Há vários anos, li uma crítica feita por Robert Moog - o inventor do sintetizador Moog, para quem não se lembra -, aos nomes dos então modernos instrumentos musicais. Moog lamentava que os modelos dos novos teclados não tivessem mais nomes, como Mini Moog, Prophet ou Juno, mas sim expressões alfanuméricas, como DX7, OBXa, D50 e outras do gênero.
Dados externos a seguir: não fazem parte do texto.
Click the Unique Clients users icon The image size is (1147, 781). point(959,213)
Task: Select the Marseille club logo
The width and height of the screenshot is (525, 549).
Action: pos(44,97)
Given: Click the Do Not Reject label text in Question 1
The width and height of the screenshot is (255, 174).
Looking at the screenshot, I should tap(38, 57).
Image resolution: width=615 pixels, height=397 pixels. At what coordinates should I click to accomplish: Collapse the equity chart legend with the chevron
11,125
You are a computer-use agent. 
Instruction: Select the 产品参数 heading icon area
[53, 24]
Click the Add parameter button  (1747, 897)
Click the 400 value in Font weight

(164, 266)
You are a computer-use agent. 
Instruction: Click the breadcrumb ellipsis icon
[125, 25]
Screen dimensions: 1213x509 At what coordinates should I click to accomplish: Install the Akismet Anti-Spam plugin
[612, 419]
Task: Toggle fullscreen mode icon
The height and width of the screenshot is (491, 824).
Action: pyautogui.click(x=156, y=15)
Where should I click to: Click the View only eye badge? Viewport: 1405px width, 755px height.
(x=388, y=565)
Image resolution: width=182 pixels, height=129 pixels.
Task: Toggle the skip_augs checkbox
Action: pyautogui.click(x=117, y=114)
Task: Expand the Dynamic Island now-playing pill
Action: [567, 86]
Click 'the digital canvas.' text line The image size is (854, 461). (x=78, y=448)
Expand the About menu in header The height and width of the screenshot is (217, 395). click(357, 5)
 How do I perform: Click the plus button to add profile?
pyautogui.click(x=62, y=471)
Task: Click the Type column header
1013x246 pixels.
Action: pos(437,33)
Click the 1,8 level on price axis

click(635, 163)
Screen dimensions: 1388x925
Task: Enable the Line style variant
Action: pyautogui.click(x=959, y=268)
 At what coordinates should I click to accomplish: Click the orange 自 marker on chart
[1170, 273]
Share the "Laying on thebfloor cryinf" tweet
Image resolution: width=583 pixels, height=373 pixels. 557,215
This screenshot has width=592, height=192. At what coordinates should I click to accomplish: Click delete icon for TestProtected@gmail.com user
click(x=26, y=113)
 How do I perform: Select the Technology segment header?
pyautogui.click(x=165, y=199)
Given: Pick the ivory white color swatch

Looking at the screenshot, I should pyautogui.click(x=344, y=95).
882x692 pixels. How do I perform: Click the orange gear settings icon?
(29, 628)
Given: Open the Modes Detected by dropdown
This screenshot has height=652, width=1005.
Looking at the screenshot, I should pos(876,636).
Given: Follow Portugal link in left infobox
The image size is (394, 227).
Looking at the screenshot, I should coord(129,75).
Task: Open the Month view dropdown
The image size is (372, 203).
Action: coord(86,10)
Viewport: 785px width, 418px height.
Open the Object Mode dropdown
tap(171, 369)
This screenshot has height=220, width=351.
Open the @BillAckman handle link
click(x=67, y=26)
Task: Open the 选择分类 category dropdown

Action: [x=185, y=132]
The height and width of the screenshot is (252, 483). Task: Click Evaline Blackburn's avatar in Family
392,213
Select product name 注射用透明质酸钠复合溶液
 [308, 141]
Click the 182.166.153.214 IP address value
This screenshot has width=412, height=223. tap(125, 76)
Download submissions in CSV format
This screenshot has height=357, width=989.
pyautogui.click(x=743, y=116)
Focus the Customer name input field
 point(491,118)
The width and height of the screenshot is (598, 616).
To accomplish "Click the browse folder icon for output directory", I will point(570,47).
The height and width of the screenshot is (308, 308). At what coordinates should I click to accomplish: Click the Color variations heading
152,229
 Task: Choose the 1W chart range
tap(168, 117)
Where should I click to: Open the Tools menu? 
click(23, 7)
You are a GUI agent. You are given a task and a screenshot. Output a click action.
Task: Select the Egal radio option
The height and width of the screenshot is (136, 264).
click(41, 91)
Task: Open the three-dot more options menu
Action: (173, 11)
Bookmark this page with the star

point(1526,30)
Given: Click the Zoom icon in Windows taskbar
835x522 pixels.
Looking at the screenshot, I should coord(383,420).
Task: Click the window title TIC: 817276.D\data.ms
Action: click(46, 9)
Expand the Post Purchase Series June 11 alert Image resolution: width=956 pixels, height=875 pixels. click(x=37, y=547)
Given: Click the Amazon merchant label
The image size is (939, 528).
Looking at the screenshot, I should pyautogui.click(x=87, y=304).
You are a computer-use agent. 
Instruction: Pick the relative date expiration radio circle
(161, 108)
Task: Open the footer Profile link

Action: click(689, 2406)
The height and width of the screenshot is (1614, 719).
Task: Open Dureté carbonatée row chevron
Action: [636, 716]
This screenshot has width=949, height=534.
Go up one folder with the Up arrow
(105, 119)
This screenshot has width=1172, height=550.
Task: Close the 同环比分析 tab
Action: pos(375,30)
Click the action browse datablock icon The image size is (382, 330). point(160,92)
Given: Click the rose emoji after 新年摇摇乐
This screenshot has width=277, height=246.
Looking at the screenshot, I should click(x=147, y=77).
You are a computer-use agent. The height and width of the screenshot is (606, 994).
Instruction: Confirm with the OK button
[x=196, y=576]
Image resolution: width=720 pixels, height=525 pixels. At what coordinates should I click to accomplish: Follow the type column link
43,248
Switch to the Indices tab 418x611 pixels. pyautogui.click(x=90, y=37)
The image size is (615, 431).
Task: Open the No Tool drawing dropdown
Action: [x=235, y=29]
Outros instrumentos também tinham - ou não - personalidade. As guitarras Fender sempre tiveram, e ainda têm, bonitos e sugestivos nomes, como Stratocaster, Jaguar, Mustang, Jazz Bass e Showmaster. A Gibson alternou entre expressões (que aliás marcaram épocas!) como ES335, ES175, L5 e Super 400, nomes próprios lindos como Birdland, Hummingbird, Explorer e Flying V, e ainda nomes emprestados de artistas como Les Paul, Trini Lopez e Tal Farlow. A Gretsch idem, com 6120, Country Gentleman, White Falcon e outros. Outros fabricantes de instrumentos e de equipamento seguiram e seguem essas linhas de conduta. Para alegria de Bob Moog, parece que os fabricantes perceberam, e vêm até sendo lançados teclados - reais e virtuais - com nomes como Fantom, Motif, Absynth e Triton.
Mas o que preocupa, pelo menos a este editor, é o desaparecimento progressivo dos grandes nomes do áudio. Les Paul, Leo Fender, Rupert Neve, Leo Beranek, George Massenburg e outros gurus, sejam vivos e saudáveis ou já desaparecidos do mundo material, não vão sendo substituídos por novos nomes. A criação vai-se tornando impessoal, fruto do trabalho de afinadíssimas equipes, enfurnadas em laboratórios ultra-hi-tech, usando computadores avançados e conhecimentos armazenados em gigantescas bases de dados. Tudo muito preciso, muito higiênico, muito linear e perfeito. Risco zero.
Às vezes sinto certa saudade do tempo do empirismo. Não do falso "empirismo" ou do "achismo" daqueles que não têm qualquer base; falo do experimentalismo da velha guarda, daquela antiga paciência de passar horas no laboratório, tentando tirar leite de pedra, melhorando o que já estava satisfatório; enfim, satisfazer ao ego e ao ouvido. Falo da criatividade dos inventores que, se não dispunham de fartos conhecimentos nem de laboratórios que mais pareciam de ficção científica, dispunham de mentes férteis e de criatividade sem auto-censura.
Não sabemos como ficará o mundo tecnológico daqui a algumas décadas, quando todos os antigos gurus tiverem desaparecido da face da Terra. Mas vamos torcer para que haja um Renascimento, que o Áudio volte a ser tema de sonhos menos racionais.